IndiGrid’s First Greenfield Project to Evacuate 1 GW Renewable Energy in Maharashtra

Power sector infrastructure investment trust IndiGrid has operationalized its first greenfield project, Kallam Transmission, in Beed, Maharashtra. The project will evacuate 1 GW of power from renewable energy projects in the state’s Dharashiv area.

The project consists of one substation of 2 x 500 MVA capacity with 400/220 kV voltage and ten bays with a line-in line-out (LILO) circuit line of 18 kilometers.

Developed on a build-own-operate-maintain (BOOM) basis for 35 years, the project received approval for energization in February this year. The company claims this will improve the grid availability for evacuation and integration of renewable energy.

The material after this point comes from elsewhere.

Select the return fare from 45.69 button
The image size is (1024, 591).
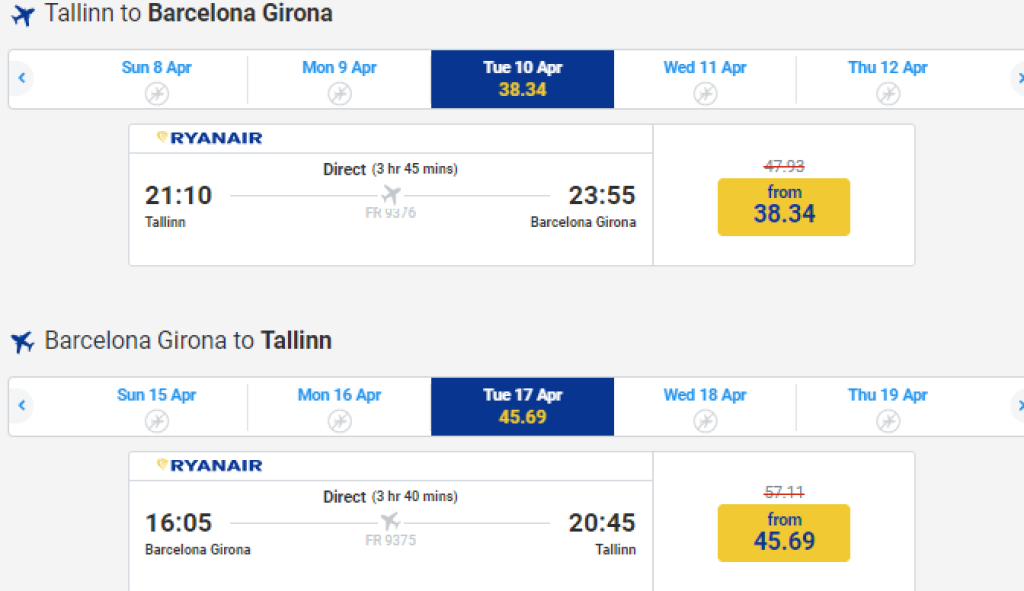[783, 533]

“We are delighted to commence the operation of KTL, which is our first foray into the greenfield transmission space. We have built sizable execution expertise, which enables us to participate in the substantial transmission bidding pipeline on the TBCB route. As IndiGrid gears to enter more greenfield opportunities, this project has equipped us with valuable learnings and positions us well for further wins,” said Harsh Shah, IndiGrid CEO.

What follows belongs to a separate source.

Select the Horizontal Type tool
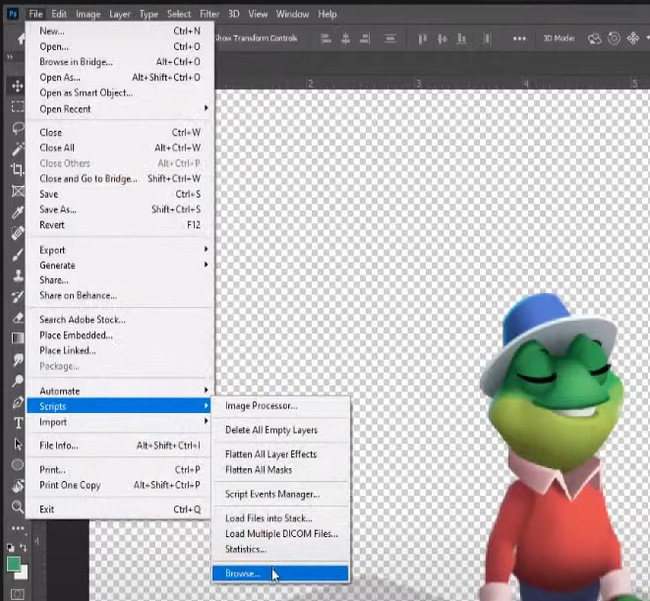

IndiGrid has secured five more greenfield projects in Maharashtra, New Delhi, Gujarat, and Madhya Pradesh.

The company owns 37 power projects, consisting of 46 transmission lines spanning ~8,468 km in length, 13 substations with ~17,550 MVA transformation capacity, and ~855 MWAC (~1.1 GW) of solar generation capacity.

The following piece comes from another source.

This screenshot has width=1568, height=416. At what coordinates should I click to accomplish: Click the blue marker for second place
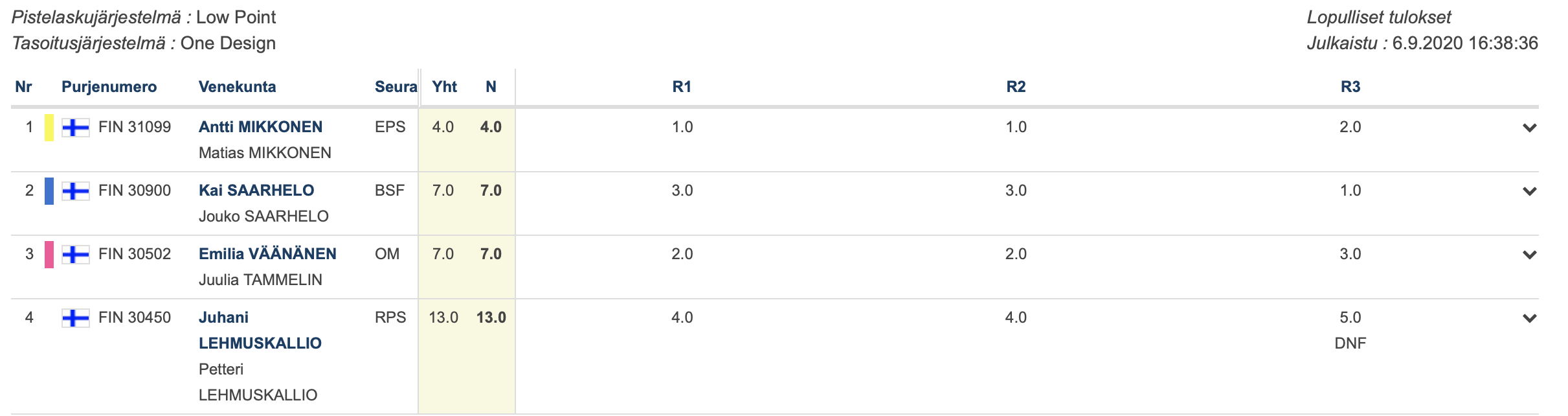(x=49, y=191)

This project also aligns with IndiGrid’s efforts to contribute to India’s renewable energy transition and enable the evacuation of at least 2 GW of renewable energy.

Last month, IndiGrid won an auction to set up projects of 250 MW/500 MWh standalone battery energy storage systems in Gujarat. The company secured a 180 MW/360 MWh capacity at a tariff of ₹449,996 (~$5,436)/MW/month.

In January, IndiGrid signed a share purchase agreement to acquire ReNew’s 300 MW solar project in Rajasthan at an enterprise valuation of ₹15.5 billion (~$186.5 million).